EXERCISE INSTRUCTIONS.
1. In the commentary on Trump's nominees, reproduce verbatim the passage from "The question of" to "to the emperor.".
2. Summarize the commentary on Trump's nominees in two sentences.

PAGE EXTRACT.
The question of whether Trump consciously wants to destroy the US federal government is irrelevant. You measure a leader by his actions not by his heart. To judge from what Trump has done within a fortnight of winning the presidency, his path is destruction. Other than a handful of moderate Republican senators, who may or may not have the guts to reject some of his nominees, there is little standing in his way. 

Consider his plans for the Pentagon. Pete Hegseth, Trump’s nominee to run America’s sprawling military bureaucracy, was considered too much of a security risk in 2021 to protect Capitol Hill from protesters. Hegseth’s tattoos revealed him to be a far-right Christian nationalist. The Fox News anchor’s role will be to clean out generals deemed insufficiently loyal to the emperor. 

Or take Matt Gaetz, Trump’s pick for US attorney-general, who was under investigation by the department he is meant to head on suspicion of underage sex trafficking (he denies all allegations). Gaetz, an attorney with little experience, reportedly won the Mar-a-Lago beauty contest by declaring, “Yeah, I’ll go over there and start cutting fucking heads.” His job will be to pursue Trump’s enemies. 

Now consider Tulsi Gabbard, a former Democratic lawmaker and devotee of an obscure religious cult, who will oversee the 18 US intelligence agencies. Given Gabbard’s close affinity to Vladimir Putin’s Russia, she would be unlikely to get a low-level security clearance in normal times. Now she will be custodian to America’s most classified secrets. Should Gabbard be confirmed as director of national intelligence, America’s allies will surely re-evaluate the wisdom of sharing secrets. After Russia invaded Ukraine, Gabbard could be relied on to parrot Moscow’s talking points. She blamed Kamala Harris as the “main instigator” of Russia’s war. She has also claimed the US had a secret network of bioweapons labs on Ukrainian soil. 

The pity is that the US government is in dire need of reform. One of the ironies of Joe Biden’s presidency is that he was stymied by the bureaucracy charged with implementing his legislation. Most of the fruits of his misnamed Inflation Reduction Act, which Trump plans to abolish, have yet to materialise. The bill’s investment in renewable energy was no contest for a system that is riddled with veto points from the ground upwards. Washington power is by the lawyers, of the lawyers, and for the lawyers, not the people. This is chiefly the handiwork of Democrats.

SUPPLIED MATERIAL.
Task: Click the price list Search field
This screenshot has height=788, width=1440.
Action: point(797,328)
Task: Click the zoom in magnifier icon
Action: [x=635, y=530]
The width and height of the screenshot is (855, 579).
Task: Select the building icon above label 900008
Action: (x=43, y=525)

ACTIVITY ANSWERS.
1.
The question of whether Trump consciously wants to destroy the US federal government is irrelevant. You measure a leader by his actions not by his heart. To judge from what Trump has done within a fortnight of winning the presidency, his path is destruction. Other than a handful of moderate Republican senators, who may or may not have the guts to reject some of his nominees, there is little standing in his way. 

Consider his plans for the Pentagon. Pete Hegseth, Trump’s nominee to run America’s sprawling military bureaucracy, was considered too much of a security risk in 2021 to protect Capitol Hill from protesters. Hegseth’s tattoos revealed him to be a far-right Christian nationalist. The Fox News anchor’s role will be to clean out generals deemed insufficiently loyal to the emperor.

2. Judging Trump by his actions within a fortnight of winning the presidency, the commentary argues that his path is destruction of the US federal government, pointing to his picks of Pete Hegseth to run the Pentagon, Matt Gaetz for attorney-general, and Tulsi Gabbard to oversee the intelligence agencies. It also holds that the government badly needs reform, since Joe Biden was stymied by a bureaucracy riddled with veto points.